RECORDS TO PROCESS.
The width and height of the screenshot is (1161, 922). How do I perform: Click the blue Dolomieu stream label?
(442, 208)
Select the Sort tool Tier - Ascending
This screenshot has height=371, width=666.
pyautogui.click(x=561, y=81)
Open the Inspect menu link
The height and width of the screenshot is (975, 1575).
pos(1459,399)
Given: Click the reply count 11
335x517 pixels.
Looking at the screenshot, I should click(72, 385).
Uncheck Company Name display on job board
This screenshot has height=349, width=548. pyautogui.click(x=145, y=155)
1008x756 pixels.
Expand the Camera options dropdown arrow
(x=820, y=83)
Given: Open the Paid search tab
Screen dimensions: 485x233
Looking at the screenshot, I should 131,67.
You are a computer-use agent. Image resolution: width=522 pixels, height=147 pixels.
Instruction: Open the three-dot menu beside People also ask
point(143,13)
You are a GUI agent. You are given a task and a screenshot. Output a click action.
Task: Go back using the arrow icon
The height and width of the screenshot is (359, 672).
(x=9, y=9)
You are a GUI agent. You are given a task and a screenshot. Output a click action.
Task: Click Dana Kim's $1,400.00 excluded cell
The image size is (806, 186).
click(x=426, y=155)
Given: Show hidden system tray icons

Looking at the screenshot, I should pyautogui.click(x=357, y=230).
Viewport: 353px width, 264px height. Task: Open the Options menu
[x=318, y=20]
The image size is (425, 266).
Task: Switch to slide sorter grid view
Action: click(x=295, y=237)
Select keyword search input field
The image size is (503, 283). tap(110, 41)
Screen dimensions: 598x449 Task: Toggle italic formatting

TASK STATEMENT.
Reproduce the listing above line for line, with no changes.

EXERCISE RESULT.
The width and height of the screenshot is (1161, 922). How do I perform: Click the blue Dolomieu stream label?
(442, 208)
Select the Sort tool Tier - Ascending
This screenshot has height=371, width=666.
pyautogui.click(x=561, y=81)
Open the Inspect menu link
The height and width of the screenshot is (975, 1575).
pos(1459,399)
Given: Click the reply count 11
335x517 pixels.
Looking at the screenshot, I should click(72, 385).
Uncheck Company Name display on job board
This screenshot has height=349, width=548. pyautogui.click(x=145, y=155)
1008x756 pixels.
Expand the Camera options dropdown arrow
(x=820, y=83)
Given: Open the Paid search tab
Screen dimensions: 485x233
Looking at the screenshot, I should 131,67.
You are a computer-use agent. Image resolution: width=522 pixels, height=147 pixels.
Instruction: Open the three-dot menu beside People also ask
point(143,13)
You are a GUI agent. You are given a task and a screenshot. Output a click action.
Task: Go back using the arrow icon
The height and width of the screenshot is (359, 672).
(x=9, y=9)
You are a GUI agent. You are given a task and a screenshot. Output a click action.
Task: Click Dana Kim's $1,400.00 excluded cell
The image size is (806, 186).
click(x=426, y=155)
Given: Show hidden system tray icons

Looking at the screenshot, I should pyautogui.click(x=357, y=230).
Viewport: 353px width, 264px height. Task: Open the Options menu
[x=318, y=20]
The image size is (425, 266).
Task: Switch to slide sorter grid view
Action: click(x=295, y=237)
Select keyword search input field
The image size is (503, 283). tap(110, 41)
Screen dimensions: 598x449 Task: Toggle italic formatting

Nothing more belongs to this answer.